Blogs, Anonymity, and Forensic Linguistics
Translator Margaret Marks pointed to an article on forensic linguistics. (Here’s a very brief intro at Wikipedia:). Forensic linguistics is the use of linguistic expertise in the law.
This sort of thing has a fairly long history.
It also overlaps pretty closely with what’s called Stylometry, the quantitative analysis of the “style” of spoken or written language. Surprisingly, stylometry goes right back to 1439:
The Italian humanist Lorenzo Valla proved in 1440 that the Donation must be a fake by analyzing its language, and showing that while certain imperial-era formulas are used in the text, some of the Latin in the document could not have been written in the fourth century.
(Speaking of Latin, “nihil novum sub sole” comes to mind.)
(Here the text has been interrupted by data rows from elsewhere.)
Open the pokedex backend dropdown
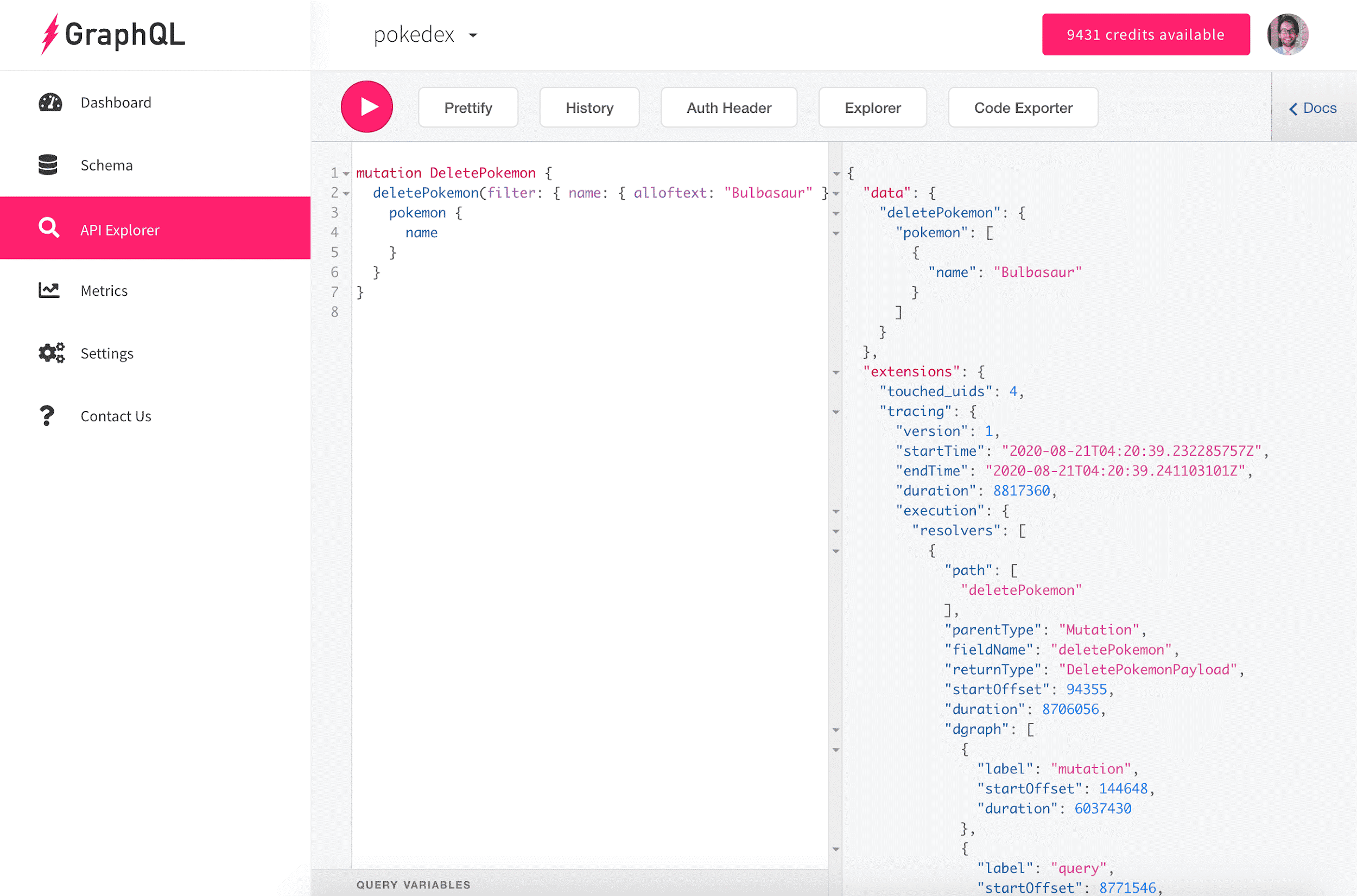Viewport: 1357px width, 896px height. [426, 35]
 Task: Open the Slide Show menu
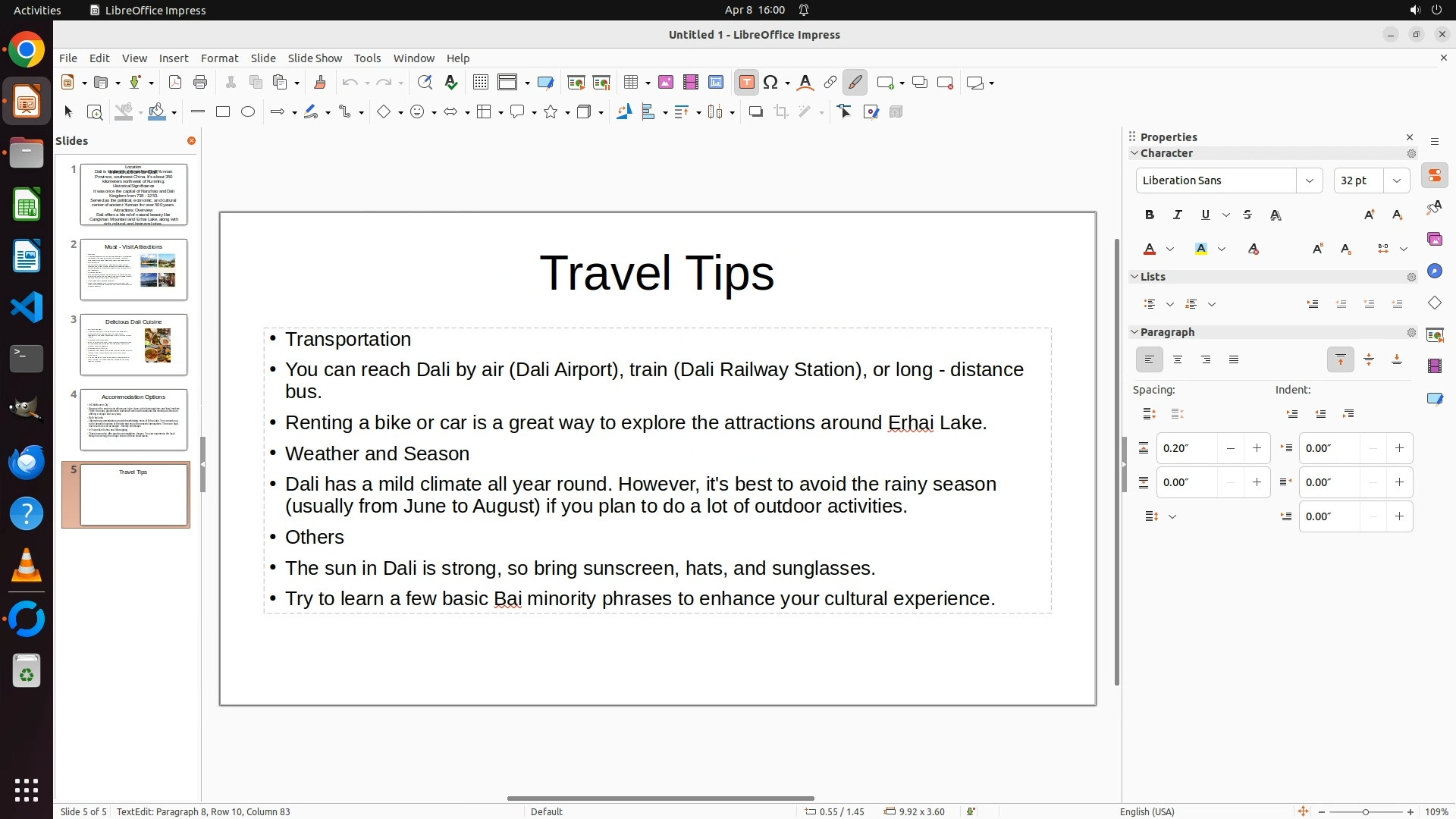coord(315,58)
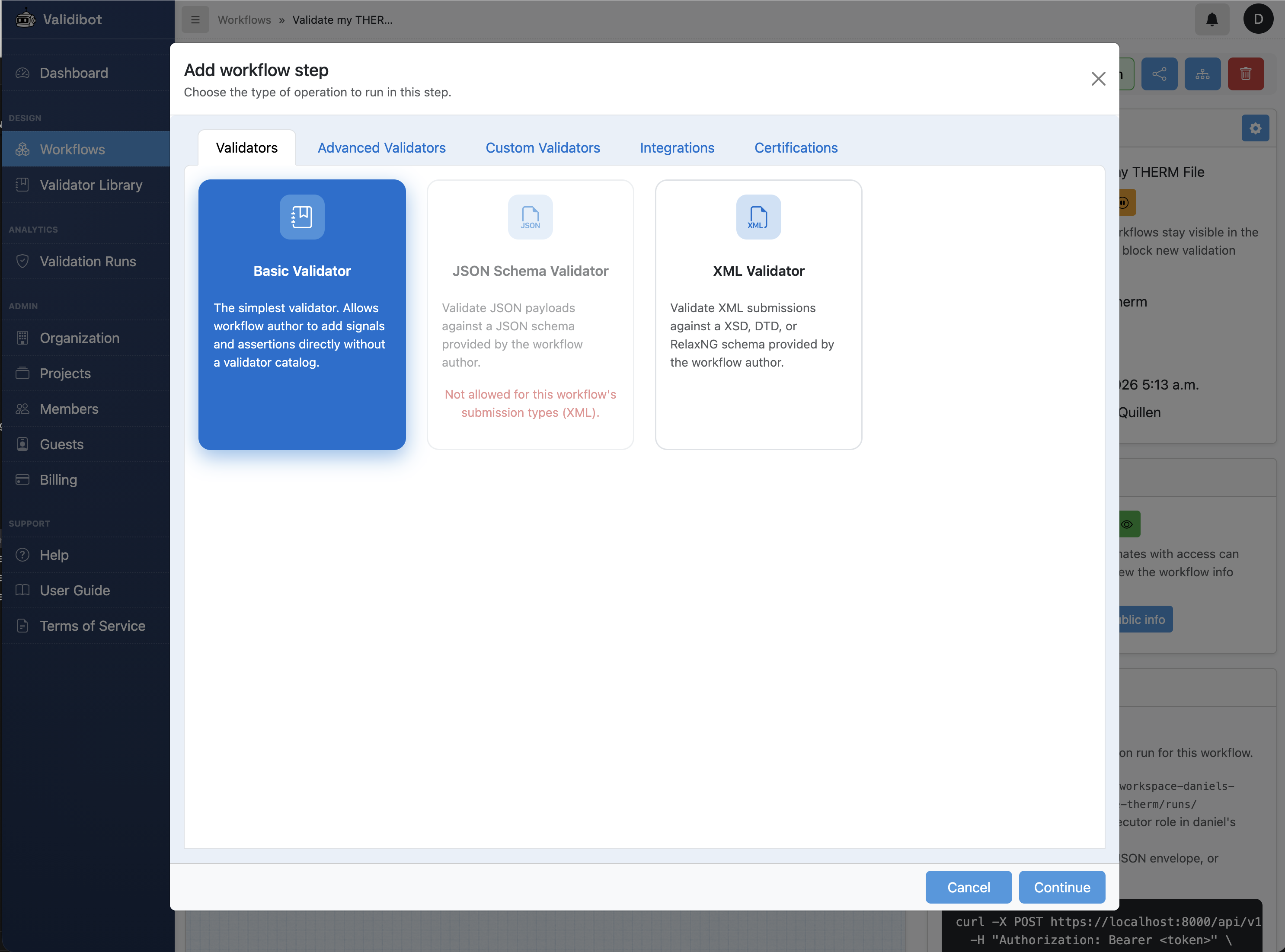Click the notification bell
The width and height of the screenshot is (1285, 952).
point(1212,19)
There is a very modern consequence of this sort of technology that I’ve never seen discussed. That consequence is the potential use of stylometric techniques to identify the authors of anonymous blogs. It seems to me that sooner or later this is going to happen.
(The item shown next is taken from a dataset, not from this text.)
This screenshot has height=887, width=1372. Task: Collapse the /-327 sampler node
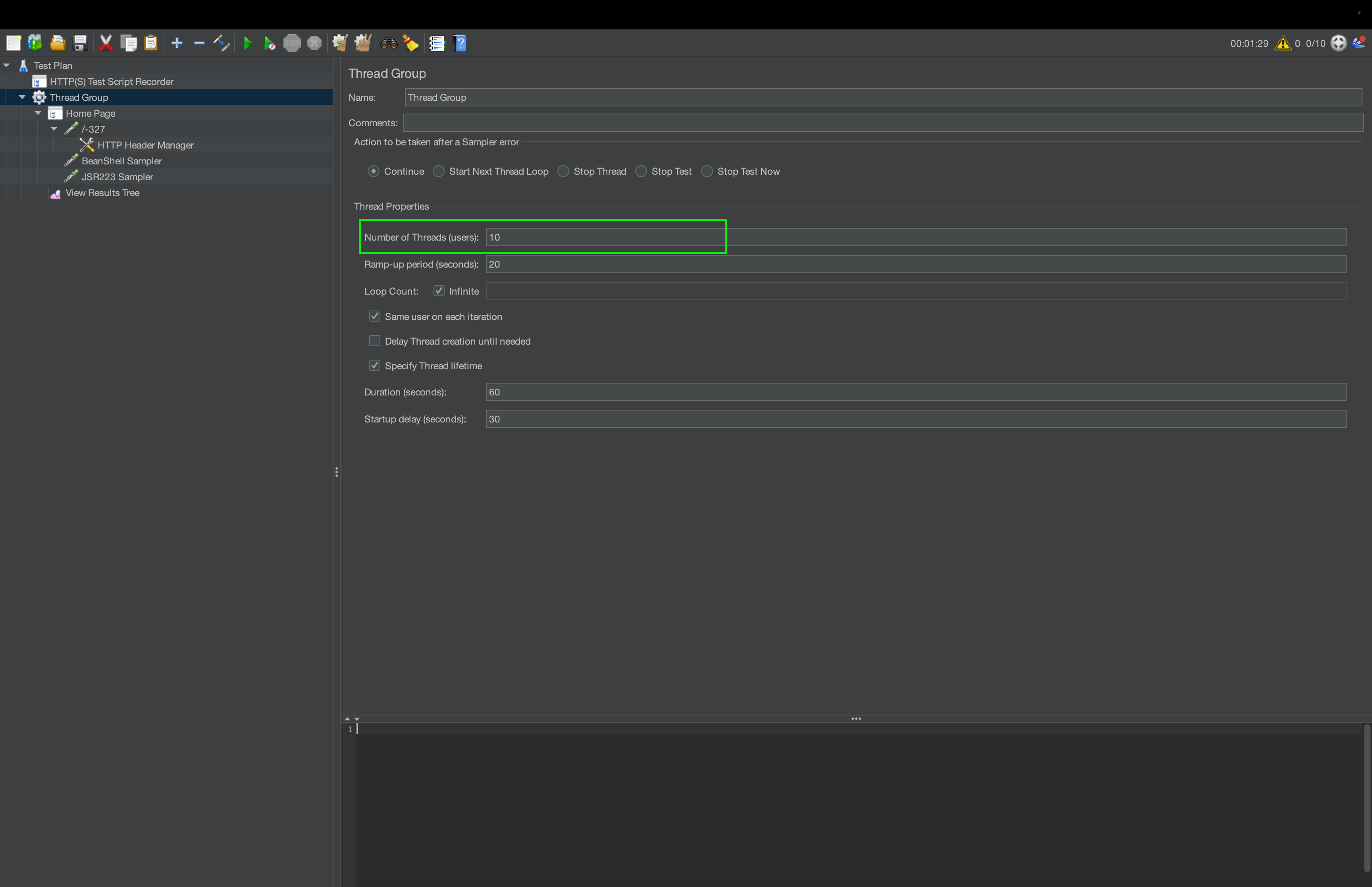point(54,129)
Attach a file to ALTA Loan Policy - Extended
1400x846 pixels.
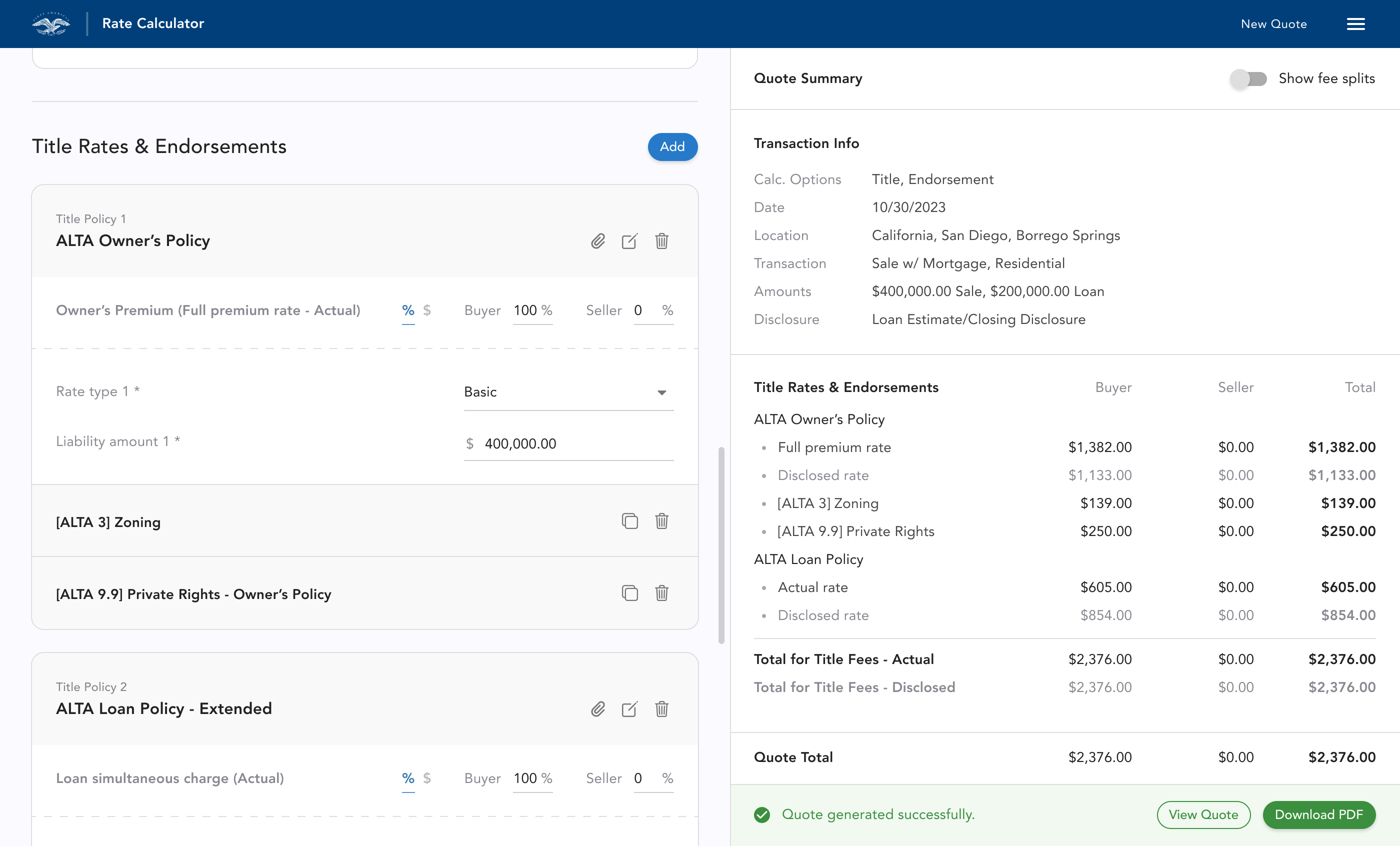[x=597, y=709]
Anonymity in blogging is pretty important these days, and I think it’s important that people who need to blog anonymously understand this simple fact: anonymity networks and encryption aren’t enough to ensure that your identity is anonymous. In the long run, at least, the only way to really ensure your anonymity is to never, ever associate any text you’ve written with your real name.
The scenario would go like this:
- A blogger has a public blog with content that’s not, well, “controversial”
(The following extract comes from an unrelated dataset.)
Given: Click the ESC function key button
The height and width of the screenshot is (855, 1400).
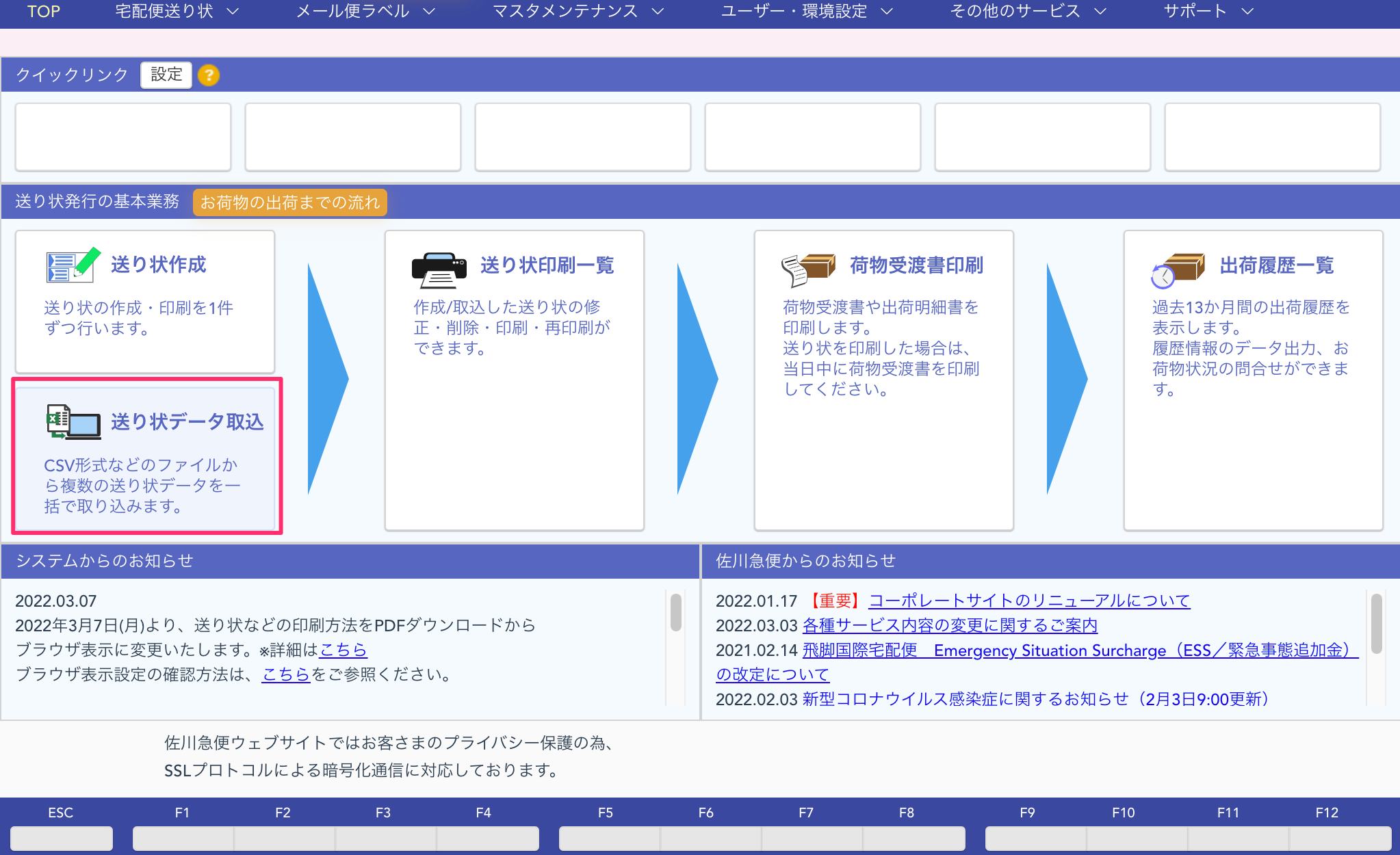Looking at the screenshot, I should 62,838.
- The same blogger writes another blog with “controversial” content, and does so using anonymizing technology (Tor, whatever)—but the content itself is still publicly available.
- For whatever reason, someone who wants to know comes to suspect that these are the same person
- Stylometry is used to verify this suspicion
It’s a very sticky problem. And the stickiest part is that there’s really no way to completely disguise the way you write. When we use language, we aren’t really even conscious of our style. And even little typographical details may serve to help identify an author—do you use em-dashes?
Stuff like that could put ya in the slammer just like a fingerprint could. From the article:
Among other textual similarities, Mr. Fitzgerald found both the anonymous letters and the doctor’s own writing samples contained similar and unusual spacing between words.
Spacing. Who thinks about that? It’s just habit.
Mathematically, stylometry (or authorship attribution as it’s also known) is really interesting. You can do neat stuff in literature, such as make the case that Shakespeare copped some of his stuff from Marlowe.
But in terms of privacy and blogging, it’s a little creepy.
Something to think about.
2 comments.
Technorati tags: anonymity, blogs, forensic linguistics
You think “Stylometery” would actually hold up in a court of law?
That’s a fair question, and the short answer is that I don’t know… I’m not a lawyer, for one thing. Also, since writing the post I’ve done a bit more digging around a bit in the web world of forensic linguistics, and I have to say that some of it seems a bit fringey. Reminiscent, a bit, of the handwriting analysis crowd. (Which is certainly not science.)
The term “stylometry” does have a pseudoscientific ring to it — “forensic linguistics” seems slightly less fringey, but even there… well, the papers seem to be in very large fonts. ☺
It does seem to be the case that linguistic analysis has been used as evidence in the past, but I haven’t found any specific instances of the kind of statistical author identification I describe playing a primary in role in a conviction.
Even so, I personally think that it’s perfectly reasonable that carefully conducted analyses could be used in court — there must be existing clear rules about how to measure the accuracy of evidence, after all. But I don’t imagine any reasonable judge giving such data weight comparable to what a DNA analysis would demand.
Anyway, I’ve never seen thi whole topic brought up about bloggers, so I was just bringing up the idea. Perhaps my post sounds too confident–I’ve certainly never implemented any such software, but I suspect that tools from NLP would could result in reliable results in some cases. I’m just saying it seems like a possibility, nothing more.